PROBLEM DETAILS: Could you rewrite the lines below as a numbered list, from the line with "Select the Rearview Camera component symbol" through the line with "Action: pyautogui.click(x=885, y=216)", both included, leaving out any blank lines?

A run of records:
────────

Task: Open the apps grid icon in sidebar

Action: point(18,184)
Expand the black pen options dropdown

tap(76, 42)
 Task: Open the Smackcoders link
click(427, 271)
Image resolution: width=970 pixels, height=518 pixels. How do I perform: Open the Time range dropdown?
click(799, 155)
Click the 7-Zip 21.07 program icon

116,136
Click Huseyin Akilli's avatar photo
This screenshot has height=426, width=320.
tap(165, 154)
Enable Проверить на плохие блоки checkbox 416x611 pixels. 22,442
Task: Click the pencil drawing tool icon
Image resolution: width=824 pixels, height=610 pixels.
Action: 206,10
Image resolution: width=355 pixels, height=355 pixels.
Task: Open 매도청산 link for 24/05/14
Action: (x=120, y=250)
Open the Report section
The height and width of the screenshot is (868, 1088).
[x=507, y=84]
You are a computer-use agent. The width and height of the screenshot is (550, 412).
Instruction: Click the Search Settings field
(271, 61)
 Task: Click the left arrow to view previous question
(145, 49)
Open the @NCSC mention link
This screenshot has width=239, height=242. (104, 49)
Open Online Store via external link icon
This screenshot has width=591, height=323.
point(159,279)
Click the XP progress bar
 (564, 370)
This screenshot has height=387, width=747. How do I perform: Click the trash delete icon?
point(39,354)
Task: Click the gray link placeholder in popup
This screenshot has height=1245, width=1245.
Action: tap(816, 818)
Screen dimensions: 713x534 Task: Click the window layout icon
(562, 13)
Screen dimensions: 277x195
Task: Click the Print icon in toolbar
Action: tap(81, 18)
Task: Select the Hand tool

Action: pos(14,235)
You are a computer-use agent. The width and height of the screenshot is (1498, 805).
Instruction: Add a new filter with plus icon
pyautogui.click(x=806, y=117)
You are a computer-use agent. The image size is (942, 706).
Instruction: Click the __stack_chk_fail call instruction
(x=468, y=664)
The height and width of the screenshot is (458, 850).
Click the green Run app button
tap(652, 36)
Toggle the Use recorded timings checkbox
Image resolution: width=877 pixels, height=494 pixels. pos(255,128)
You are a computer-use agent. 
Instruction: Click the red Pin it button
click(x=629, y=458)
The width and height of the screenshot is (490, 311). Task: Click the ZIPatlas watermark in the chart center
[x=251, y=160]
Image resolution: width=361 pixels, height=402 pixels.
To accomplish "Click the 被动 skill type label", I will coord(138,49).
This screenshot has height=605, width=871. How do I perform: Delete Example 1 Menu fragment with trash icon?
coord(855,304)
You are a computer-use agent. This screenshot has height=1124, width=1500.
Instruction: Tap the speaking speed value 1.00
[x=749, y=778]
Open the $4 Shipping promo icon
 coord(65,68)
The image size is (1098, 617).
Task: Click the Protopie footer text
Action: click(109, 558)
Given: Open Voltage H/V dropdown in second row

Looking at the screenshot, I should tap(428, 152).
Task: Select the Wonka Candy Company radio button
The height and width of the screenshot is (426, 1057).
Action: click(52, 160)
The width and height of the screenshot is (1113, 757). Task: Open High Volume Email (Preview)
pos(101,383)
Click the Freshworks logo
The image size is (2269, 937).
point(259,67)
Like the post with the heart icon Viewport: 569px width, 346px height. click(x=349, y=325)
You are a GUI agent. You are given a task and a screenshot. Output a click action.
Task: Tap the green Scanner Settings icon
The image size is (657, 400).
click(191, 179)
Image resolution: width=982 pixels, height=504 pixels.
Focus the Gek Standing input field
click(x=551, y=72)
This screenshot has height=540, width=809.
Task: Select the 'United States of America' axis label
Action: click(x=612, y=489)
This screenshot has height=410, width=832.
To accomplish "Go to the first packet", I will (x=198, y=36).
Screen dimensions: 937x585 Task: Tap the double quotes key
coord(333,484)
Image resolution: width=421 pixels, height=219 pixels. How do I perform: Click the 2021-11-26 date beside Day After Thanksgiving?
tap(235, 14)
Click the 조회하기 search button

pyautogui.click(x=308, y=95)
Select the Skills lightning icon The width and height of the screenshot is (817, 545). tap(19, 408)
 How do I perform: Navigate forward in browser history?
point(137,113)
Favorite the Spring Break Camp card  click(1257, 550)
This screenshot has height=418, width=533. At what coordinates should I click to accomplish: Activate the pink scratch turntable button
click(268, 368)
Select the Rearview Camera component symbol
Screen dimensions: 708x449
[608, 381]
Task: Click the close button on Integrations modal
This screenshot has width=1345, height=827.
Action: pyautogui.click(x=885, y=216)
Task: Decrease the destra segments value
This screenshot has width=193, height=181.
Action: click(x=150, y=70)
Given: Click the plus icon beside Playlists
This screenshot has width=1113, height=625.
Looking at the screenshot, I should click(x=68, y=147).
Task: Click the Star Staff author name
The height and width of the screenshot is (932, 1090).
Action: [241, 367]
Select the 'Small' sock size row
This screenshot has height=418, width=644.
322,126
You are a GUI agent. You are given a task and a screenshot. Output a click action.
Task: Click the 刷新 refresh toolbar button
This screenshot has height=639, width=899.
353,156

────────

RESULT OF THIS EXERCISE:
1. Select the Rearview Camera component symbol
2. Screen dimensions: 708x449
3. [608, 381]
4. Task: Click the close button on Integrations modal
5. This screenshot has width=1345, height=827.
6. Action: pyautogui.click(x=885, y=216)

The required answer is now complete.